Considerando a alta frequência de mastite subclínica em vacas no Brasil e o elevado número de descarte precoce de fêmeas em função desta doença, a empresa Noxon Saúde Animal apresenta dois produtos: o TOPSEC e o SELAMAST.

Nas mastites, a prevenção é muito mais barata do que o tratamento emergencial. Dessa forma, manejos simples, como a correta secagem das vacas, o uso de antimicrobianos preventivos (TOPSEC, antimastítico intramamário indicado para vacas secas à base de Cloxacilina benzatina e Ampicilina trihidratada) e o selante (SELAMAST, selante intramamário para vacas secas) têm custo 10 vezes inferior quando comparado ao tratamento de uma vaca com mastite clínica em lactação.

O controle da mastite na propriedade leiteira deve ter como princípios básicos: a limpeza e a higienização das instalações, de utensílios e equipamentos, higiene pessoal do ordenhador, realização dos testes da caneca de fundo escuro, Califórnia Mastitis Test (CMT), contagem de células somáticas (CCS) e testes microbiológicos.

O tratamento das mastites deve ser feito como parte de um “PROGRAMA DE CONTROLE”, com o objetivo de prevenir a mortalidade nos casos agudos, o retorno à composição e produção normal do leite, a eliminação de fontes de infecção e a prevenção de novas infecções no período seco.
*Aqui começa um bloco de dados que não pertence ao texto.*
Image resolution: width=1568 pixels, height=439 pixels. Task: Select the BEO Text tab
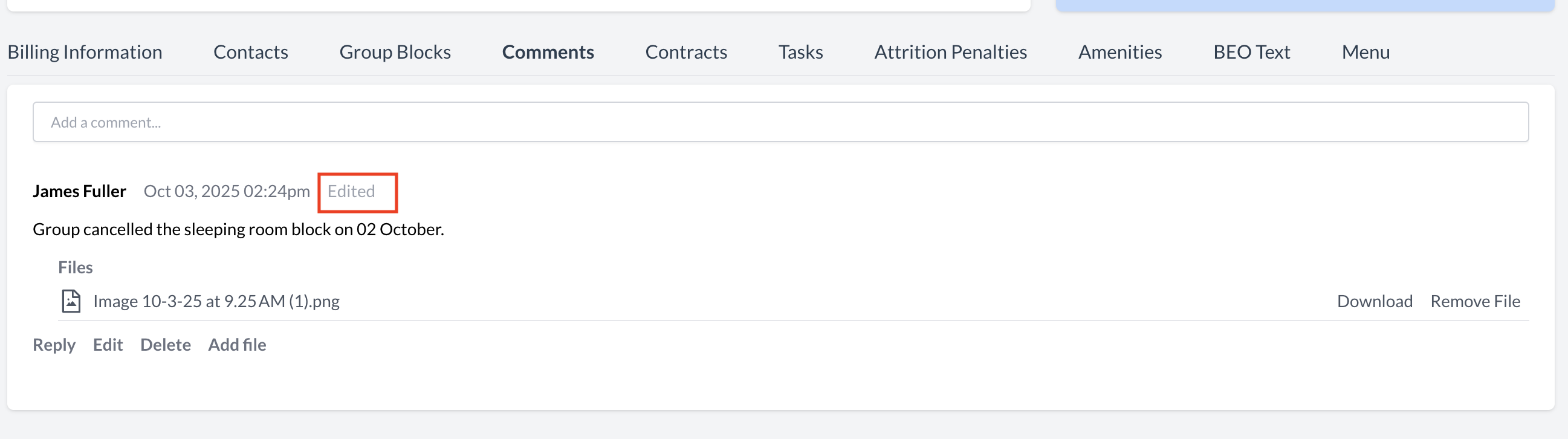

Alguns critérios são essenciais para diminuir os casos de mastite clínica, como pré-dipping; pós-dipping; terapia da vaca seca (com TOPSEC e SELAMAST); tratamento da mastite durante a lactação e estratégias de descarte; manutenção adequada dos sistemas de ordenha e estratégias de aumento da resistência da vaca. No pré-dipping, deve-se fazer a imersão dos tetos em solução desinfetante antes da ordenha, usando uma solução eficaz na diluição certa e que não seja irritante para a pele. Deve ser eficaz contra as bactérias e atuar preferencialmente até a próxima ordenha.

Consulte sempre o Médico Veterinário e siga corretamente as orientações descritas nas bulas dos produtos. Atente-se para as novas exigências de qualidade do leite no Brasil, que são balizadas pelas Instruções Normativas 76 e 77 do MAPA.